Oh, I know people rant and rave about verbification, which is using a noun (an object) to describe a verb (an action).
But of course it's too late to make a fuss now. Much, much too late. People have using objects as actions for...well, for centuries. At least.
Action words like access (as in an account) host (a party) email (an...er...email) and, indeed, blog (okay, you've got the idea) all started off as objects and have now become actions, too.
To dress is another verbification, and, let's face it, we have been dressing ourselves for absolutely ages. Our whole life-times. Why, even my grandparents, I believe, dressed themselves.
But having said all this, the long history of verbification doesn't let you off thinking about what you're saying. Really it doesn't.
'More on the EU deal to sanction Iran's oil exports. A final decision will be made on January 30th on oil and bank sanctions.'
That's from yesterday's Telegraph. In the first sentence they've used sanction as an action, as you can see. Well, sanction has been used as an action for a long time, so what's wrong with that?
Well, absolutely everything, because it means exactly the opposite of what that quote is trying to say.

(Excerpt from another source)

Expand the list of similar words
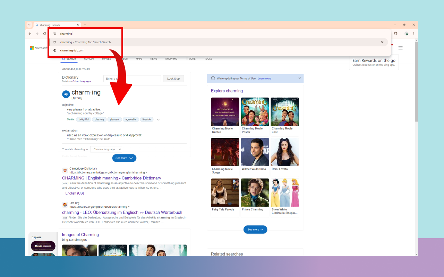The height and width of the screenshot is (277, 444). tap(158, 119)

Look, sanction as an action means to allow. And the sanctions they are talking about in the second sentence of the quote mean things to stop a country doing what it wants to do.
So you can't make a verb from the object sanction in that sense because it will mean the opposite of the verb sanction we already have.
Okay, yes, sanction (the object) is an odd word, and pretty much a contranym because sometimes it means a permission and sometimes it means a penalty (which is what has caused the problem here) but for heaven's sake!
It still doesn't sanction people talking nonsense!
Word To Use Today: sanction. This word comes from from the Latin word sancīre, to decree.